What you have to do
Write out all of the data again, exactly as it reads.

(Dataset entries)
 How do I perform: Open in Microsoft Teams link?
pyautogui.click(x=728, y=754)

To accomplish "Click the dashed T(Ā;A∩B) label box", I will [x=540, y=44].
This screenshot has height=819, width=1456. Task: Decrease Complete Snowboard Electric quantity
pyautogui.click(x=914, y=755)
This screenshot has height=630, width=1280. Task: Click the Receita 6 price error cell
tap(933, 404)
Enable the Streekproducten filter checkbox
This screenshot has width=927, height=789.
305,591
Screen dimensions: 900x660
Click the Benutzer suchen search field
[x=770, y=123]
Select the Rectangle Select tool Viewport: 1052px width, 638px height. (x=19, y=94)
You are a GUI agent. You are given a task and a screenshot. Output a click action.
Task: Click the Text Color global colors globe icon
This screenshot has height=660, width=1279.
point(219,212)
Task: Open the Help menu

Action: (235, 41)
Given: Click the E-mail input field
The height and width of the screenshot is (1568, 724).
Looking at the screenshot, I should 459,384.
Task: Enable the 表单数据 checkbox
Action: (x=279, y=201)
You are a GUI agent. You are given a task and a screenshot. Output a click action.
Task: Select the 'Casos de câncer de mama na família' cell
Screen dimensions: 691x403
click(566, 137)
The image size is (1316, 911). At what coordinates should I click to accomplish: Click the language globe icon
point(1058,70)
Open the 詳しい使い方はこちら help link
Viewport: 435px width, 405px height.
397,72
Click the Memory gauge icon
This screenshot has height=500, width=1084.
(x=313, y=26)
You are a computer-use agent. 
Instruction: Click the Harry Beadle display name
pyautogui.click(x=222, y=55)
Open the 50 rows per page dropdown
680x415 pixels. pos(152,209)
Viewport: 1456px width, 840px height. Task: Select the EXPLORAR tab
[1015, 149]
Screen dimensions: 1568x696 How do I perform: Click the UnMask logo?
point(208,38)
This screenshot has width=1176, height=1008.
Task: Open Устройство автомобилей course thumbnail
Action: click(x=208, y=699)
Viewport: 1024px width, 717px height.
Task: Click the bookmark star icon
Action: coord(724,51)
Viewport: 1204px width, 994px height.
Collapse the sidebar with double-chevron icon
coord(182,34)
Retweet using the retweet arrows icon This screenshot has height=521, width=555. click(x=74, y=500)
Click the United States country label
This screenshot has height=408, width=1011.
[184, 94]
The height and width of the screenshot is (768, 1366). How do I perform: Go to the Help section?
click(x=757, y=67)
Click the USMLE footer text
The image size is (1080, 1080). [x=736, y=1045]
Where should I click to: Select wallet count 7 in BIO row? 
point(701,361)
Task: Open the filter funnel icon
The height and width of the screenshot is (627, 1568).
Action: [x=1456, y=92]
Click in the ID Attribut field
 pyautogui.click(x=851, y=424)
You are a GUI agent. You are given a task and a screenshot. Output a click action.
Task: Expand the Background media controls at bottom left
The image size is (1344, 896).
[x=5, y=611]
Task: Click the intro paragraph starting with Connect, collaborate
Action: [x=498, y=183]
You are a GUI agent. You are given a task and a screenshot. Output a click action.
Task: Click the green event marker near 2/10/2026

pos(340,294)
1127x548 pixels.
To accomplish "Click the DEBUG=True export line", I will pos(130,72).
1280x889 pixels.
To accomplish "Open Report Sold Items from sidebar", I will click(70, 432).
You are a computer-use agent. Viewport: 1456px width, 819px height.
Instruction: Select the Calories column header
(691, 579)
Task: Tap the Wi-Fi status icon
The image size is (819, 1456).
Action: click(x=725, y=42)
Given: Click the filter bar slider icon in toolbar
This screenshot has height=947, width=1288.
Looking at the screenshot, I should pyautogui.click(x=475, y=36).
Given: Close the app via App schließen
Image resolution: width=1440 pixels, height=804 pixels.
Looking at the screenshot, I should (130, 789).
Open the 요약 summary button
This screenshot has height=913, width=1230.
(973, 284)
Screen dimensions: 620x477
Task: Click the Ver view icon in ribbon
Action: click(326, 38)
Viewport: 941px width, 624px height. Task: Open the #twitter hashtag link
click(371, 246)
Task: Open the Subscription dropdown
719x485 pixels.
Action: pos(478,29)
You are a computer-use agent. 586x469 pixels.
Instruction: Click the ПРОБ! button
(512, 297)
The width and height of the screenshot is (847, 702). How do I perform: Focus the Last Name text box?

Response
 How do I perform: Open in Microsoft Teams link?
pyautogui.click(x=728, y=754)

To accomplish "Click the dashed T(Ā;A∩B) label box", I will [x=540, y=44].
This screenshot has height=819, width=1456. Task: Decrease Complete Snowboard Electric quantity
pyautogui.click(x=914, y=755)
This screenshot has height=630, width=1280. Task: Click the Receita 6 price error cell
tap(933, 404)
Enable the Streekproducten filter checkbox
This screenshot has width=927, height=789.
305,591
Screen dimensions: 900x660
Click the Benutzer suchen search field
[x=770, y=123]
Select the Rectangle Select tool Viewport: 1052px width, 638px height. (x=19, y=94)
You are a GUI agent. You are given a task and a screenshot. Output a click action.
Task: Click the Text Color global colors globe icon
This screenshot has height=660, width=1279.
point(219,212)
Task: Open the Help menu

Action: (235, 41)
Given: Click the E-mail input field
The height and width of the screenshot is (1568, 724).
Looking at the screenshot, I should 459,384.
Task: Enable the 表单数据 checkbox
Action: (x=279, y=201)
You are a GUI agent. You are given a task and a screenshot. Output a click action.
Task: Select the 'Casos de câncer de mama na família' cell
Screen dimensions: 691x403
click(566, 137)
The image size is (1316, 911). At what coordinates should I click to accomplish: Click the language globe icon
point(1058,70)
Open the 詳しい使い方はこちら help link
Viewport: 435px width, 405px height.
397,72
Click the Memory gauge icon
This screenshot has height=500, width=1084.
(x=313, y=26)
You are a computer-use agent. 
Instruction: Click the Harry Beadle display name
pyautogui.click(x=222, y=55)
Open the 50 rows per page dropdown
680x415 pixels. pos(152,209)
Viewport: 1456px width, 840px height. Task: Select the EXPLORAR tab
[1015, 149]
Screen dimensions: 1568x696 How do I perform: Click the UnMask logo?
point(208,38)
This screenshot has width=1176, height=1008.
Task: Open Устройство автомобилей course thumbnail
Action: click(x=208, y=699)
Viewport: 1024px width, 717px height.
Task: Click the bookmark star icon
Action: coord(724,51)
Viewport: 1204px width, 994px height.
Collapse the sidebar with double-chevron icon
coord(182,34)
Retweet using the retweet arrows icon This screenshot has height=521, width=555. click(x=74, y=500)
Click the United States country label
This screenshot has height=408, width=1011.
[184, 94]
The height and width of the screenshot is (768, 1366). How do I perform: Go to the Help section?
click(x=757, y=67)
Click the USMLE footer text
The image size is (1080, 1080). [x=736, y=1045]
Where should I click to: Select wallet count 7 in BIO row? 
point(701,361)
Task: Open the filter funnel icon
The height and width of the screenshot is (627, 1568).
Action: [x=1456, y=92]
Click in the ID Attribut field
 pyautogui.click(x=851, y=424)
You are a GUI agent. You are given a task and a screenshot. Output a click action.
Task: Expand the Background media controls at bottom left
The image size is (1344, 896).
[x=5, y=611]
Task: Click the intro paragraph starting with Connect, collaborate
Action: [x=498, y=183]
You are a GUI agent. You are given a task and a screenshot. Output a click action.
Task: Click the green event marker near 2/10/2026

pos(340,294)
1127x548 pixels.
To accomplish "Click the DEBUG=True export line", I will pos(130,72).
1280x889 pixels.
To accomplish "Open Report Sold Items from sidebar", I will click(70, 432).
You are a computer-use agent. Viewport: 1456px width, 819px height.
Instruction: Select the Calories column header
(691, 579)
Task: Tap the Wi-Fi status icon
The image size is (819, 1456).
Action: click(x=725, y=42)
Given: Click the filter bar slider icon in toolbar
This screenshot has height=947, width=1288.
Looking at the screenshot, I should pyautogui.click(x=475, y=36).
Given: Close the app via App schließen
Image resolution: width=1440 pixels, height=804 pixels.
Looking at the screenshot, I should (130, 789).
Open the 요약 summary button
This screenshot has height=913, width=1230.
(973, 284)
Screen dimensions: 620x477
Task: Click the Ver view icon in ribbon
Action: click(326, 38)
Viewport: 941px width, 624px height. Task: Open the #twitter hashtag link
click(371, 246)
Task: Open the Subscription dropdown
719x485 pixels.
Action: pos(478,29)
You are a computer-use agent. 586x469 pixels.
Instruction: Click the ПРОБ! button
(512, 297)
The width and height of the screenshot is (847, 702). How do I perform: Focus the Last Name text box?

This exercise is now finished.